In recent years Prof. Leitch has championed the 'Sustainable Biodiversity Research Initiative (SUBRI)', which aims to coordinate international commitments to the Kunming-Montreal Global Biodiversity Framework to conserve and enhance biodiversity.  He is currently working to re-wild the uplands of Kenya by planting sustainable, harvestable bamboo, which is urgently needed for people, wildlife, livelihoods and water security, as well as contributing towards reduced global carbon emissions.

Professor Wayne Twine

School of Animal, Plant and Environmental Sciences, University of the Witwatersrand, Johannesburg

Professor Wayne Twine is an ecologist with over twenty years of research experience at the human-environment interface in common-property resource systems in southern Africa. His research focuses on natural resource use, rural livelihoods, resource ecology, community-based natural resource management, and sustainability in savanna socio-ecological systems. Wayne is based at the Wits Rural Campus in the central lowveld of Limpopo Province, where he manages the SUNRAE research programme (Sustaining Natural Resources in African Ecosystems).

This programme aims to generate knowledge, human resources and community support for sustainable use of natural resources in rural communities, to the benefit of the environment and the people.

Mr Thaabiet Parker

Compton Herbarium, South African National Biodiversity Institute (SANBI)

SAAB guest speaker

Mr Thaabiet Parker is a researcher at the Compton Herbarium at Kirstenbosch Botanical Gardens. His broader research interests include plant systematics, molecular phylogenetics and evolutionary biology, focusing primarily on genera of the Asteraceae (daisy family). Thaabiet is currently concluding his PhD in Biological Sciences at UCT on the evolution and taxonomy of the South African daisy genus Dimorphotheca.
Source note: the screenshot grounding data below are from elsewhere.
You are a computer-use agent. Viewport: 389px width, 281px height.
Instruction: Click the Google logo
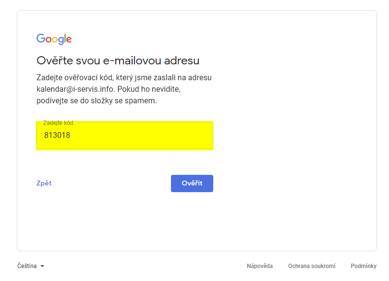(54, 39)
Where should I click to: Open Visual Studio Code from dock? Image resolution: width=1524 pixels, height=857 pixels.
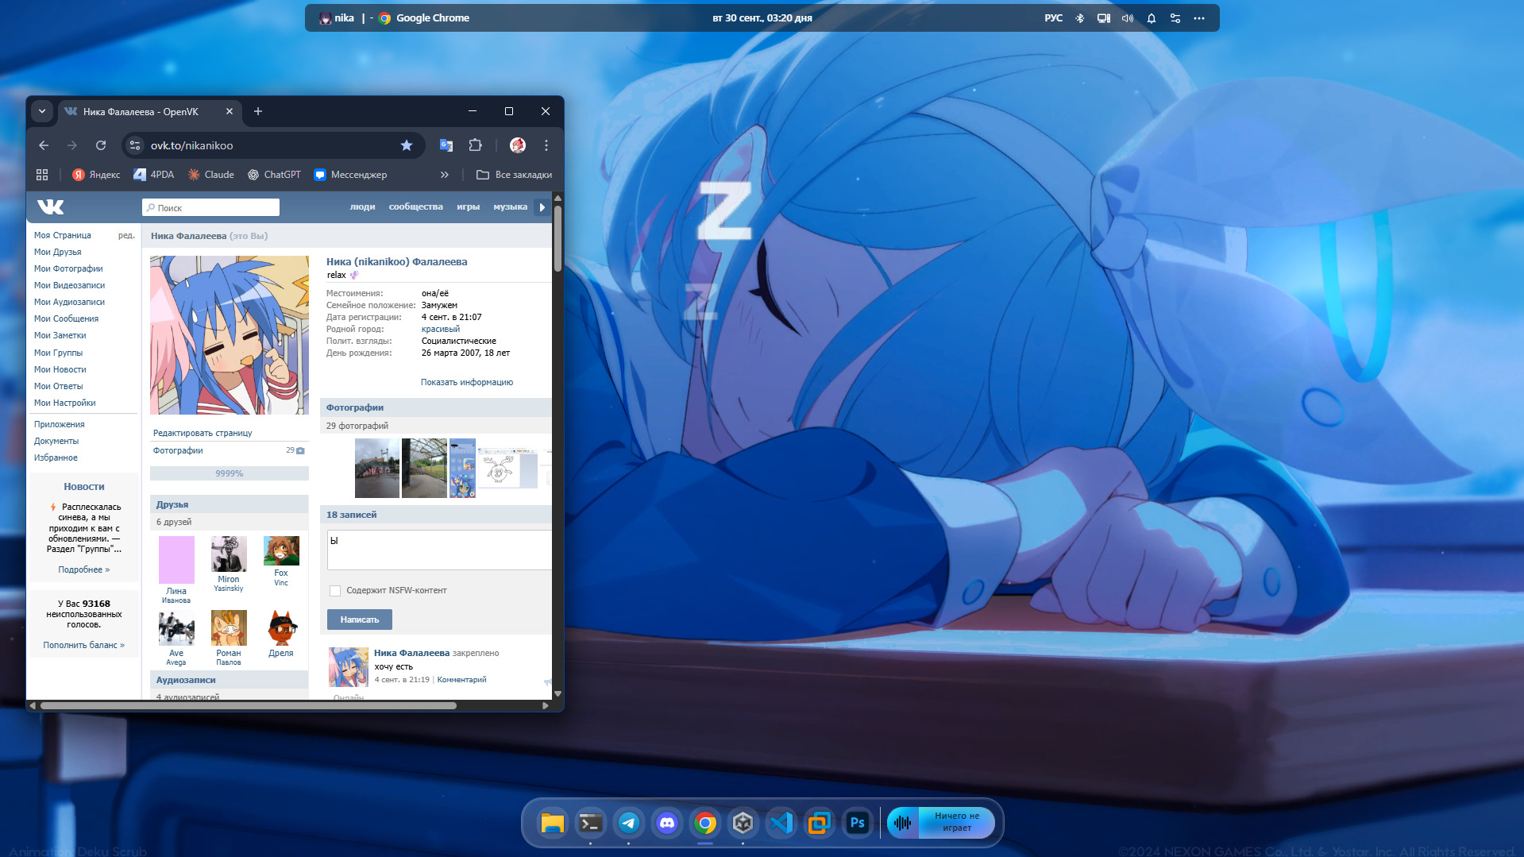click(x=781, y=823)
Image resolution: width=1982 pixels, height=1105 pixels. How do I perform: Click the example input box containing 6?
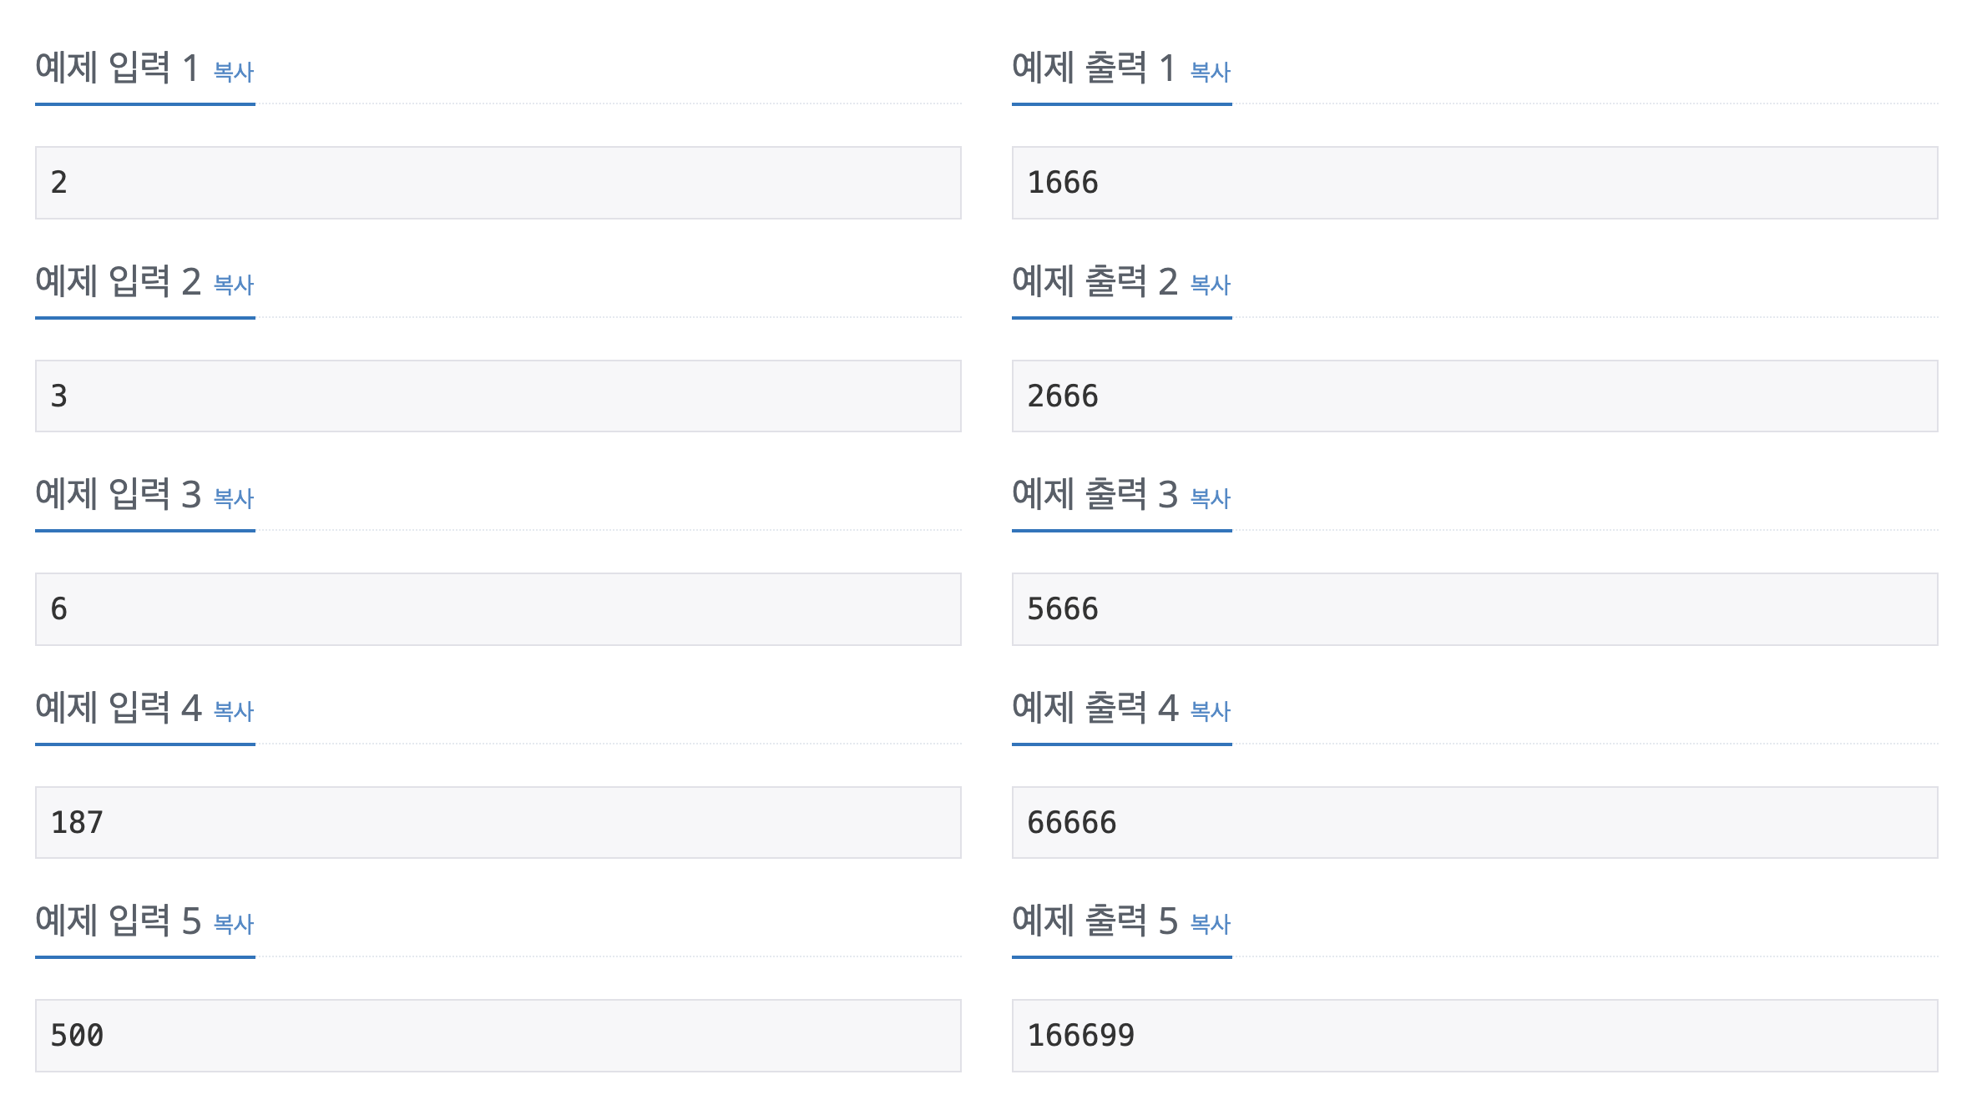[498, 609]
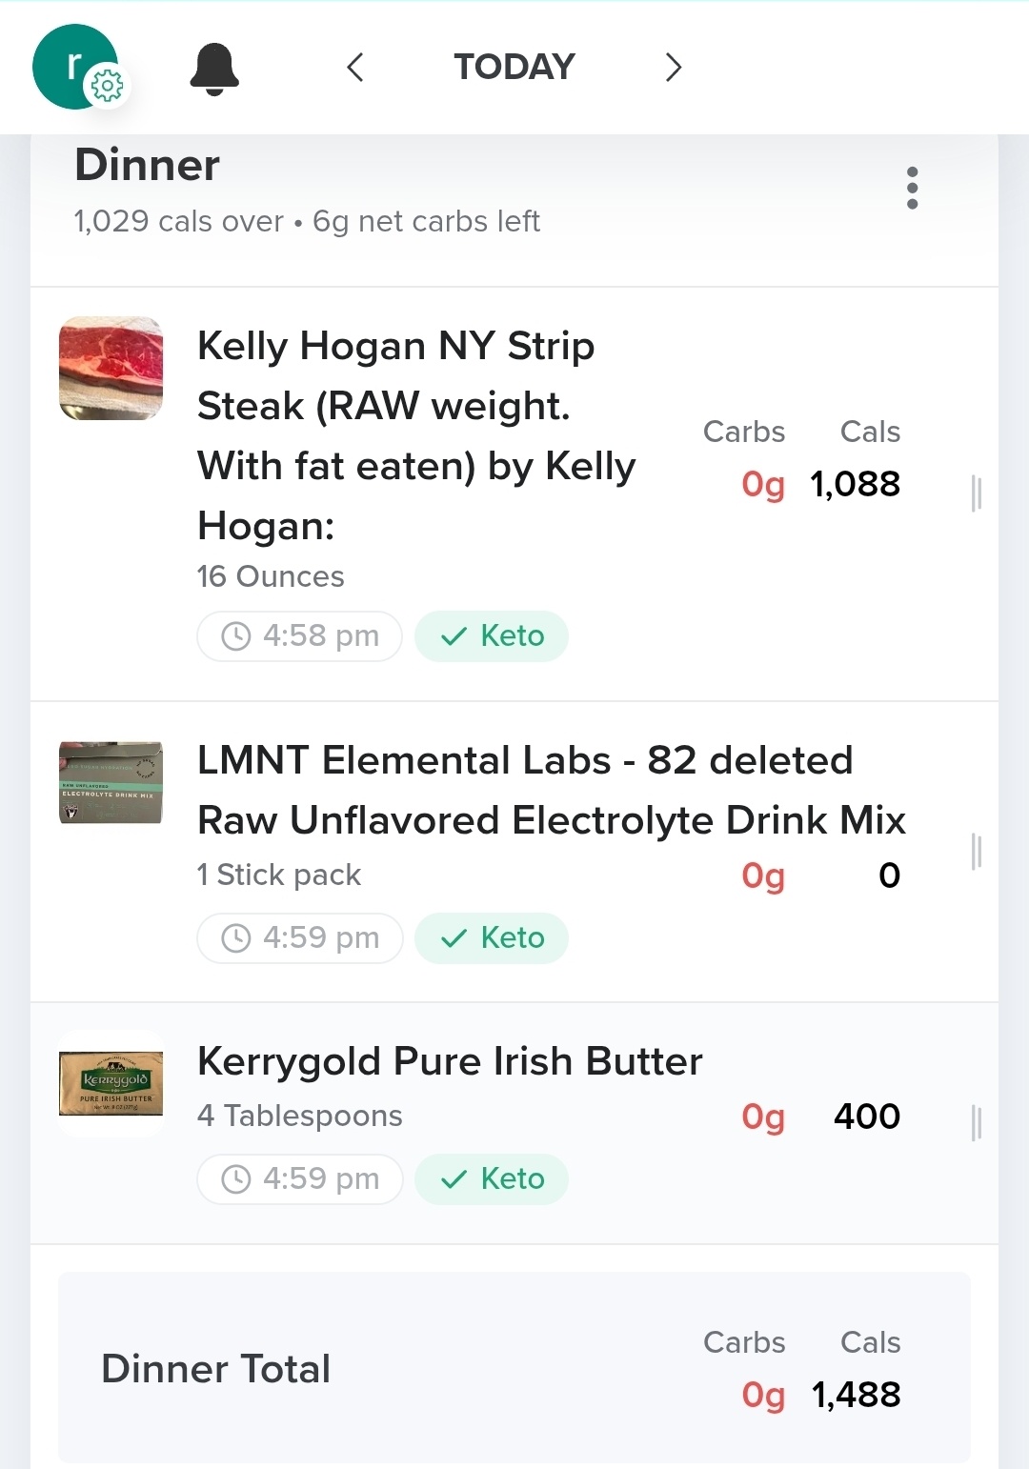This screenshot has height=1469, width=1029.
Task: Toggle the Keto badge on LMNT drink mix
Action: pos(492,938)
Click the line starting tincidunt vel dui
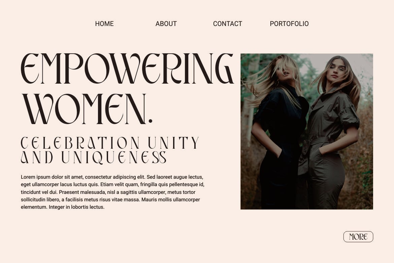 point(108,192)
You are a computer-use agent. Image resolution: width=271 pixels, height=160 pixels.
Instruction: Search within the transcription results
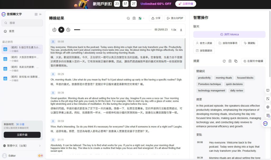pos(128,18)
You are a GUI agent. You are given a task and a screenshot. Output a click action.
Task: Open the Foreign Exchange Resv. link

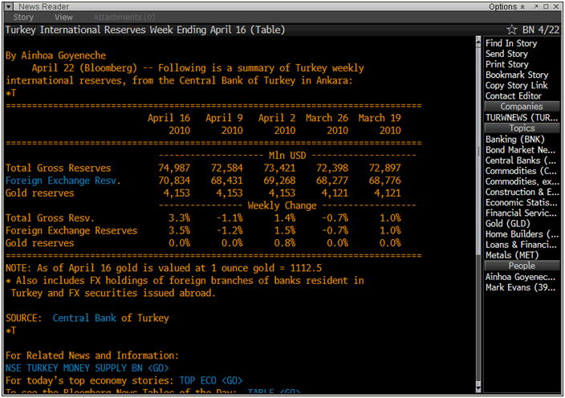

His upcoming research is focused on integrating molecular data with morphological and ecological lines of evidence to understand the speciation process in highly diverse daisy genera (e.g. Senecio, Felicia), in a biogeographic context. Thaabiet received the ‘Best Young Botanist Award’ for his presentation at the 49th SAAB Annual Conference in January 2024.

Pollination Symposium

Dr Casper van der Kooi

Groningen Institute for Evolutionary Life Sciences, University of Groningen, the Netherlands

SAAB guest speaker

Dr Casper van der Kooi is an evolutionary biophysicist whose research focuses on how flowers (and animals) create their colour and shine (glossiness) using pigment and structure, as well as how perception of these colours evolves in the eyes of their insect pollinators and potential predators (herbivores).

Casper uses various approaches and techniques to address these questions, including evolutionary theory, behavioural experiments, optics, and anatomy. 

 

https://www.youtube.com/watch?v=FBQCf8wdWgI&ab_channel=UniversityofGroningen

Professor Steve Johnson

School of Life Sciences, University of KwaZulu-Natal, Pietermaritzburg

SAAB guest speaker

Professor Steve Johnson is a pollination ecologist whose research focuses on pollinator-driven speciation and the evolution of functional floral traits, including chemical ecology. Amongst his many research interests are the formation of pollination ecotypes, floral mimicry in orchids and milkweeds, and convergent evolution in plants with specialized pollination systems. Steve’s influence in the field of pollination biology is immense – both globally and nationally; with more than 26 000 citations from over 500 published works.

Steve currently holds the DST-NRF SARChI chair in Evolutionary Biology and is an A1 NRF-rated scientist and a SAAB Gold medallist (2023) and Bronze medallist (1996).